Why the instance ID? GitHub Actions artifact names must be unique across an entire workflow run, not just within a job. If two caller jobs invoke this pipeline simultaneously and both build a target called myapp for linux/amd64, their artifact names would collide. The instance ID is generated independently by each invocation’s prepare job and prefixed onto every artifact name. The caller doesn’t need to know it exists.

Why skip merge entirely for single-platform builds? A manifest list is specifically the mechanism for serving different images to different platforms under one tag. If there’s only one platform, there’s nothing to multiplex. The image is already tagged correctly. Running merge would be an empty loop on an unnecessary runner.

Why fail-fast: false? If one target fails to build, the others should still complete. You want to see the full picture of what passed and what failed, not have the entire pipeline abort on the first failure.

Who owns what

This pipeline is designed around a shared responsibility model.

The DevSecOps team owns the pipeline itself. They maintain it, extend it, and make sure it stays reliable and secure. When new capabilities are added to the pipeline, whether that’s vulnerability scanning, image signing, or anything else, that work happens entirely inside the pipeline. No developer has to change their workflow or their bake file.

The developers own the Dockerfile and the bake file. They decide what images to build, what platforms to target, what tags to use, and what the build context looks like. They don’t need to understand how the pipeline orchestrates builds across runners or assembles manifest lists. They just need to know the contract: write a bake file, call the pipeline, get images in the registry.

This separation is what makes the pipeline reusable across an organization. Every team gets the same build infrastructure, the same security gates, the same reliability. They just bring their own bake files.

What’s next

This pipeline builds and pushes images. It doesn’t yet say anything about whether those images are safe to deploy. In the next parts we’ll add vulnerability scanning, signing, and the other gates that should stand between a build and a production cluster.

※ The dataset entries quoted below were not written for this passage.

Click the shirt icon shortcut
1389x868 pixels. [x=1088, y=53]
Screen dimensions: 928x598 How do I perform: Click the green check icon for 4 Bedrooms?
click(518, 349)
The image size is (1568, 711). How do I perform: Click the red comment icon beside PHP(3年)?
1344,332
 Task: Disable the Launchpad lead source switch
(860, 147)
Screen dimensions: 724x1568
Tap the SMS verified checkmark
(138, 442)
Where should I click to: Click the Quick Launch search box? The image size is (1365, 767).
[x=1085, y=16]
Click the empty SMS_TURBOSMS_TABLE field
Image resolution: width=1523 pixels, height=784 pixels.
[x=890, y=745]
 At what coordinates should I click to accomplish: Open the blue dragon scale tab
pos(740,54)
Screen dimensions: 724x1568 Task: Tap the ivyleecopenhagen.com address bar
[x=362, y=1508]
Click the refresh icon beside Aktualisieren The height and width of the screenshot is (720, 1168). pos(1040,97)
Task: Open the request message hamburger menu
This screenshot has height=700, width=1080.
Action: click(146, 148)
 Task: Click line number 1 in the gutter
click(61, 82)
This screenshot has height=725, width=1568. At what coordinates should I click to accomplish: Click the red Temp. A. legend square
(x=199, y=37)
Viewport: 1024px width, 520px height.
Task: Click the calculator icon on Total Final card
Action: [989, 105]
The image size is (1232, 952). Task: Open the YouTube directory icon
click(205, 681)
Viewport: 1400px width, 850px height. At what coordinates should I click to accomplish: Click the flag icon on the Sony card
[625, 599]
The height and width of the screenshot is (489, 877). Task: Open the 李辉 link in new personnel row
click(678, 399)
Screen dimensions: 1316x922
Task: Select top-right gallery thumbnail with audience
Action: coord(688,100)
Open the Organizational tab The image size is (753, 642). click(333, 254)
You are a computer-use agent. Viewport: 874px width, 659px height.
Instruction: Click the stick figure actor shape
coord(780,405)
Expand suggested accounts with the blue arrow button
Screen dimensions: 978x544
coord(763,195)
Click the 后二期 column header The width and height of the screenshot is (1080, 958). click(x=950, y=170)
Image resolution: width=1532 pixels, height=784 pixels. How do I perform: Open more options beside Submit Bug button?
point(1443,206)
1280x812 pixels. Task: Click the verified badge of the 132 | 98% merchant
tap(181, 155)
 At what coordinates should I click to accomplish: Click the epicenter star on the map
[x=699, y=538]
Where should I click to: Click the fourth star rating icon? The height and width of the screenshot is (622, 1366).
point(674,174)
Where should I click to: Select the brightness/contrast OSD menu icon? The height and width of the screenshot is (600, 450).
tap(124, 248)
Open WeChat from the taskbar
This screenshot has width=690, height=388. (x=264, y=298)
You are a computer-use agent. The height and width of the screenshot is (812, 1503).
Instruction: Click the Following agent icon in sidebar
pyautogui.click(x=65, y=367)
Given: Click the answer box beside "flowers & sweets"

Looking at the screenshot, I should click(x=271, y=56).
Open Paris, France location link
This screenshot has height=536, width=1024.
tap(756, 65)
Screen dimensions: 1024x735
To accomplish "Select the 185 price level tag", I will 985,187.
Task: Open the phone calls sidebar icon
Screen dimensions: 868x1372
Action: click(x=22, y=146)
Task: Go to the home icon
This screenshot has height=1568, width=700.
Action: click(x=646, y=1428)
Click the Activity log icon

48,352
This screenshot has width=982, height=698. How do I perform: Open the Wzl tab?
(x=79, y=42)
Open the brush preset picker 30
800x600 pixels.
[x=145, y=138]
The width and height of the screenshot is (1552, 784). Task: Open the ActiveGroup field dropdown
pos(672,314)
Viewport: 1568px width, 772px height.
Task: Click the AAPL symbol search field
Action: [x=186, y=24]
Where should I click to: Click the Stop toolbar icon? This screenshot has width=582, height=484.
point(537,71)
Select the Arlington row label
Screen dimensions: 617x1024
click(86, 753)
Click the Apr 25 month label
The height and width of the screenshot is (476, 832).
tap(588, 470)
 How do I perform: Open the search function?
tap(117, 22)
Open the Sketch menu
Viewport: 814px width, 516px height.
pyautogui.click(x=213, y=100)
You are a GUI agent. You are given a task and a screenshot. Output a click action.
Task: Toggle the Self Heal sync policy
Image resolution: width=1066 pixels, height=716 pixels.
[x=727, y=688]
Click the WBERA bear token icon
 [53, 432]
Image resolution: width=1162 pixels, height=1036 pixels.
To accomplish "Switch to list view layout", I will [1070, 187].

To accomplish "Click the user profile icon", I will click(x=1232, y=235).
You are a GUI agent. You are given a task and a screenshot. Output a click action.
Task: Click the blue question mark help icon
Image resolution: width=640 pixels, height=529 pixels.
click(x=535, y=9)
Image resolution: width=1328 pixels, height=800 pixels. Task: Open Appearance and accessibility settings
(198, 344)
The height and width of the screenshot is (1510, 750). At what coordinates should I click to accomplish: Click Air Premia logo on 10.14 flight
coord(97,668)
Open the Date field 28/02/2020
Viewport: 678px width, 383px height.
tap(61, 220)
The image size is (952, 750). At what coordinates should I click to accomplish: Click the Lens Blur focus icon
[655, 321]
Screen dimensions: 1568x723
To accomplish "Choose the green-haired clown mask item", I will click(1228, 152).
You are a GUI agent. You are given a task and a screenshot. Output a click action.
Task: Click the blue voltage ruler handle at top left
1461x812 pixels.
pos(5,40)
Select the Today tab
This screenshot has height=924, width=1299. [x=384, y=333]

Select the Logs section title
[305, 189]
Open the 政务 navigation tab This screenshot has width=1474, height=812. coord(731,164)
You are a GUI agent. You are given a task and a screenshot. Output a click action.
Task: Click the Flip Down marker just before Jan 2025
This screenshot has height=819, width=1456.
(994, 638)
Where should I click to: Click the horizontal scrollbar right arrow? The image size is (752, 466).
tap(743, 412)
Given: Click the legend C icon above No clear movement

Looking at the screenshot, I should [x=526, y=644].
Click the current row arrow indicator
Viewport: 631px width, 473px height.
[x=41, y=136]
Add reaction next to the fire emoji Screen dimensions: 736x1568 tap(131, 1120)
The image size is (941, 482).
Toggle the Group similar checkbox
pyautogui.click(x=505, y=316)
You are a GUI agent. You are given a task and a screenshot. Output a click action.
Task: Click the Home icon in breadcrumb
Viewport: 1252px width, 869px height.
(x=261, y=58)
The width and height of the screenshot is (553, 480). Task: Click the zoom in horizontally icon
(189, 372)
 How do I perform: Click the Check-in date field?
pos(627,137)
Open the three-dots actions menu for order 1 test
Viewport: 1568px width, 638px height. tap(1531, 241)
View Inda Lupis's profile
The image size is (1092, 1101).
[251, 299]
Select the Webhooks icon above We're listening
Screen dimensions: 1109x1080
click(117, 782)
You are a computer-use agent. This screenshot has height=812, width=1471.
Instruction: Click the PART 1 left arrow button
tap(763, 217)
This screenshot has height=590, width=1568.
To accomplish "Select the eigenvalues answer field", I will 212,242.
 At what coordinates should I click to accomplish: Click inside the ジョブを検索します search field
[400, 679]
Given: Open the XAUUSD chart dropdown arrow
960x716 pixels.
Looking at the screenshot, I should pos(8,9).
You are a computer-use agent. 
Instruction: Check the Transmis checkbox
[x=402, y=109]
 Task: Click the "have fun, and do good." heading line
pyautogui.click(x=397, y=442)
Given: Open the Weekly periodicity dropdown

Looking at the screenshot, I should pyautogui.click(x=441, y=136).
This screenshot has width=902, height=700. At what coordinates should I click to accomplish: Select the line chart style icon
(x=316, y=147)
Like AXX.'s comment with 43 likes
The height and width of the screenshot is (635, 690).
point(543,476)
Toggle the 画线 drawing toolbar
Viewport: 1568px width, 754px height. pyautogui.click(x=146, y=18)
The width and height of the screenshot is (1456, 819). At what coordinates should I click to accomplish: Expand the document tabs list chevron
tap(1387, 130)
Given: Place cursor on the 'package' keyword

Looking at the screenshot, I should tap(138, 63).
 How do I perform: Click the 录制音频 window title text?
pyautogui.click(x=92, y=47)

This isn’t an afterthought. Security was part of the design from the start. The three-job architecture, the clean boundaries between prepare, build, and merge, the fact that each phase communicates through well-defined outputs and artifacts. All of it was built with extensibility in mind. Each phase is a separate job with a clear boundary. Adding a scanning step means adding a job. It doesn’t mean rewriting the ones that already exist.